** EXERCISE OBJECTIVE **
A word-for-word copy of the entries, with images excluded, is the expected answer.

Records from a collection:
┄┄┄┄┄┄

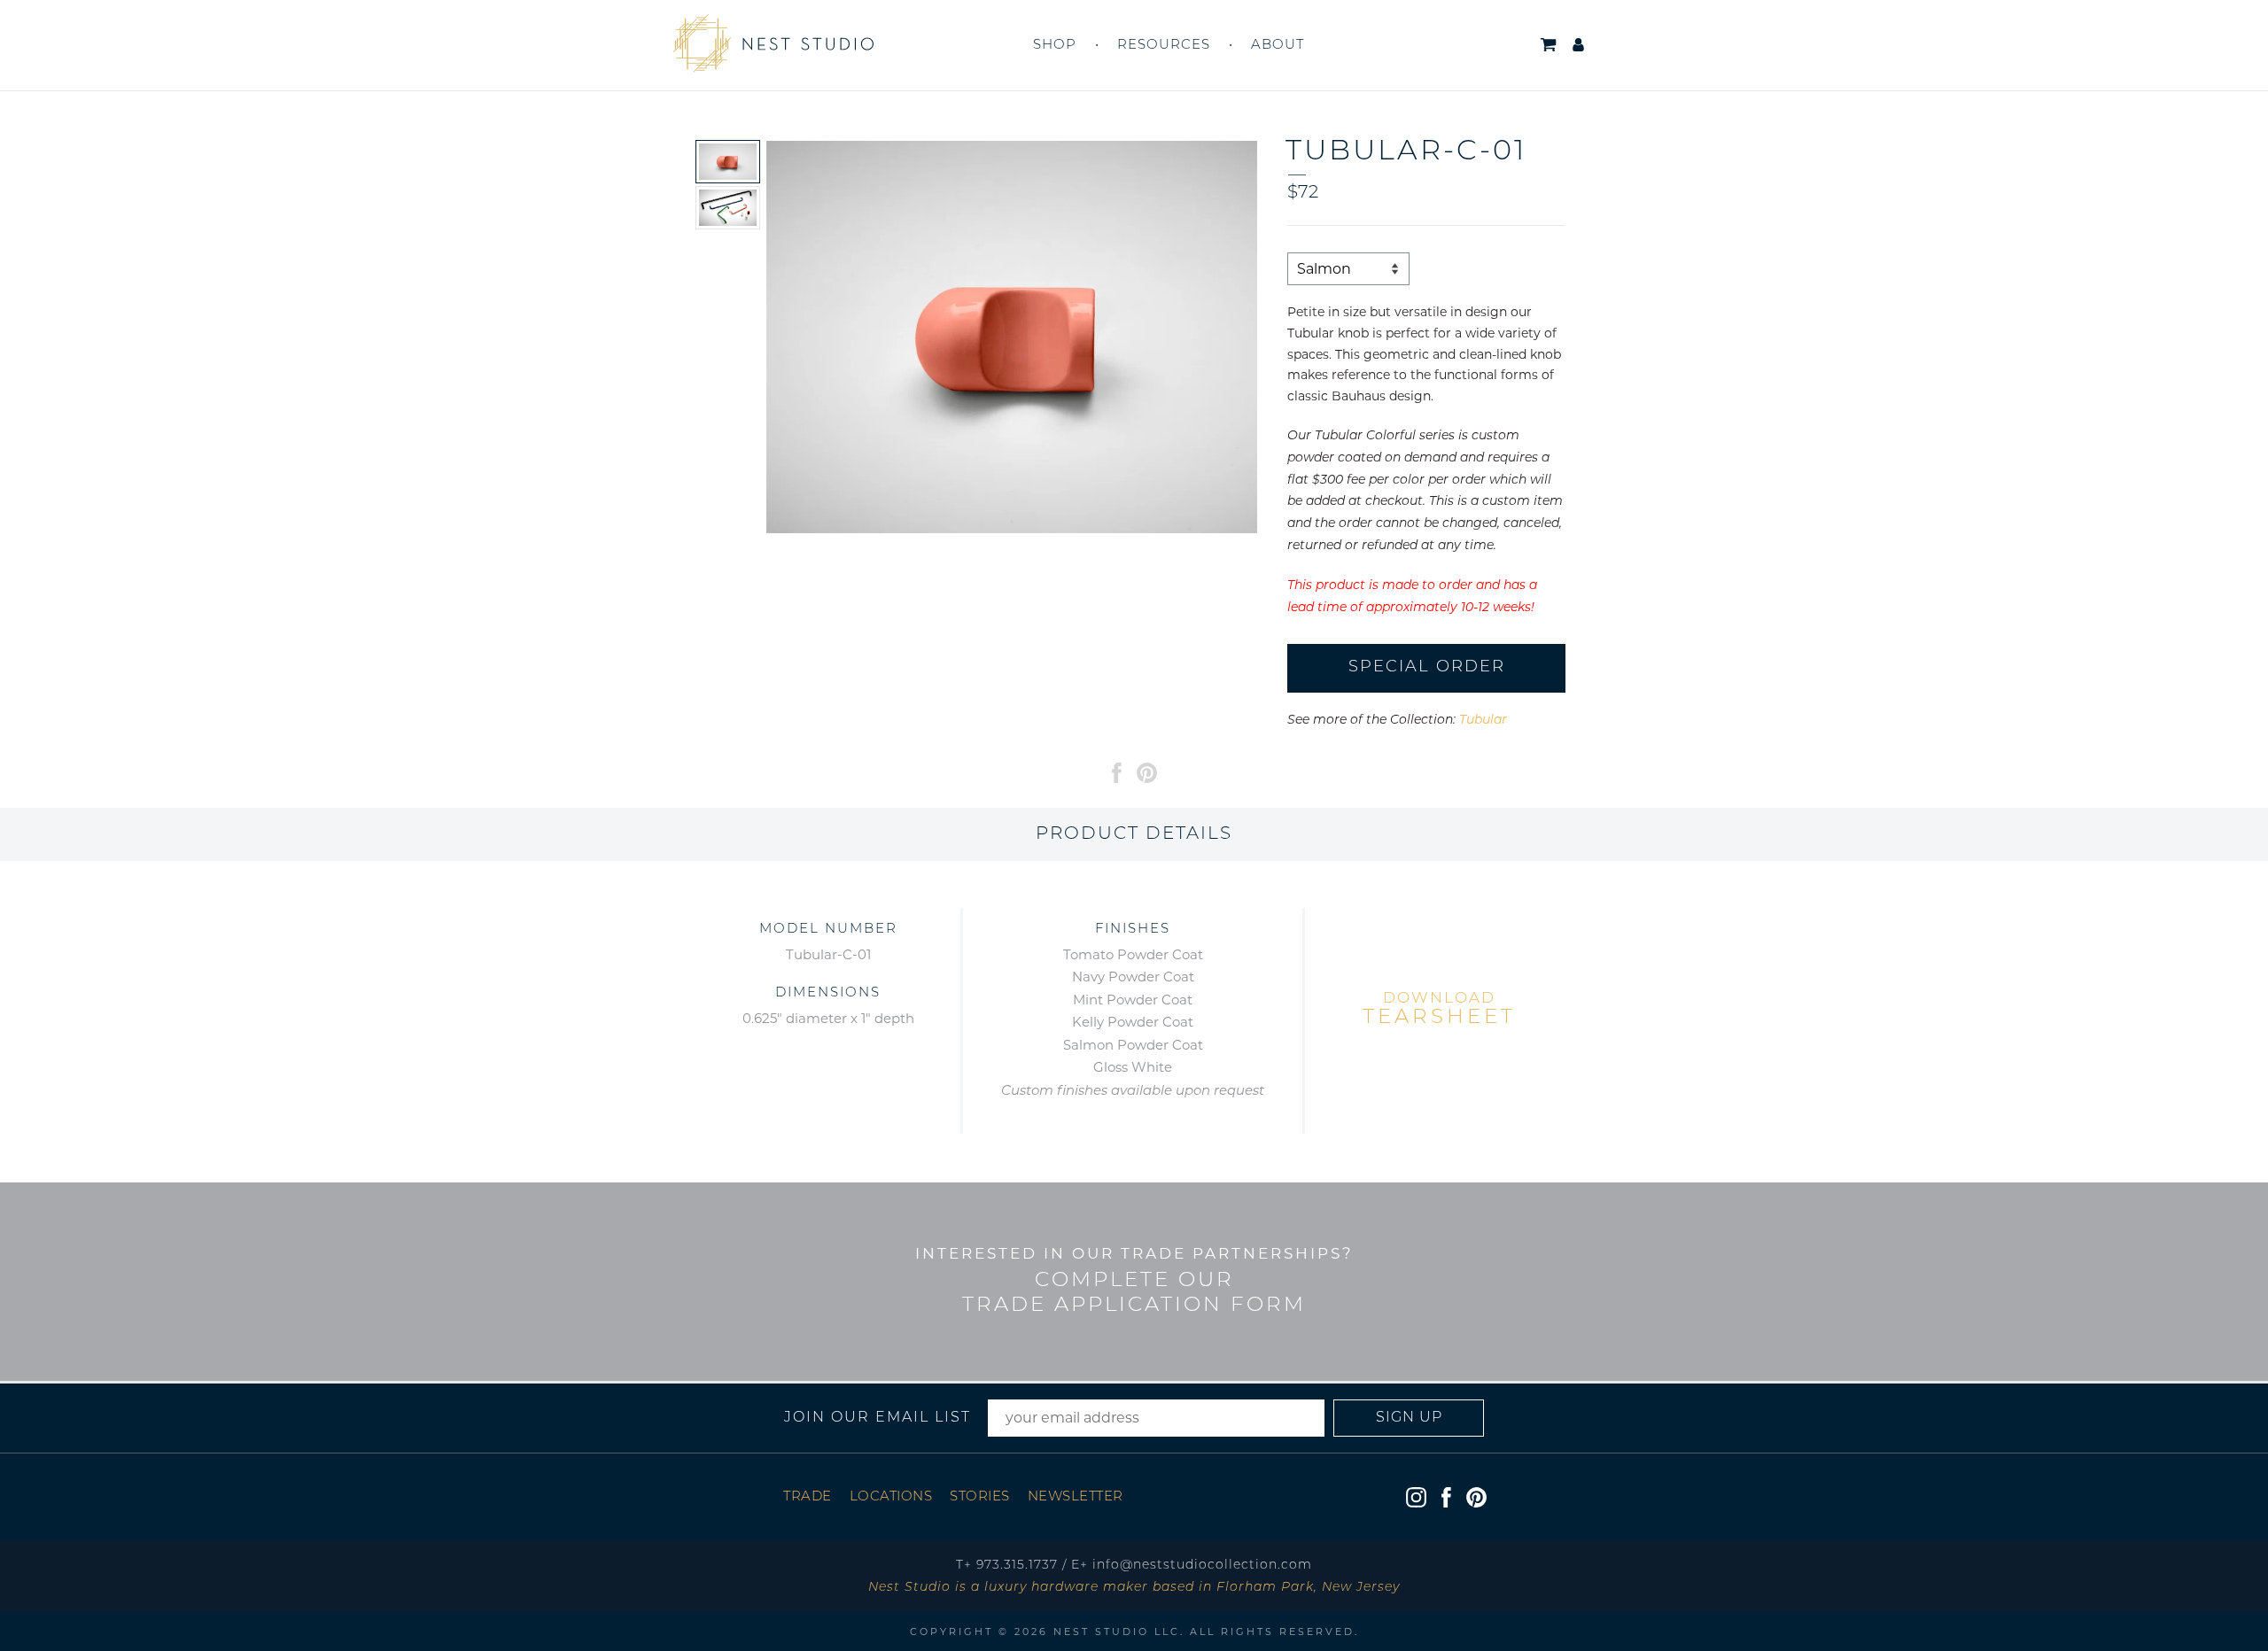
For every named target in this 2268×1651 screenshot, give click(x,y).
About (1277, 45)
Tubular (1483, 720)
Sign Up (1409, 1418)
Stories (980, 1497)
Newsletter (1075, 1497)
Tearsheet (1439, 1009)
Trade (807, 1497)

┄┄┄┄┄┄

** RESPONSE **
For every named target in this 2268×1651 screenshot, give click(x,y).
About (1277, 45)
Tubular (1483, 720)
Sign Up (1409, 1418)
Stories (980, 1497)
Newsletter (1075, 1497)
Tearsheet (1439, 1009)
Trade (807, 1497)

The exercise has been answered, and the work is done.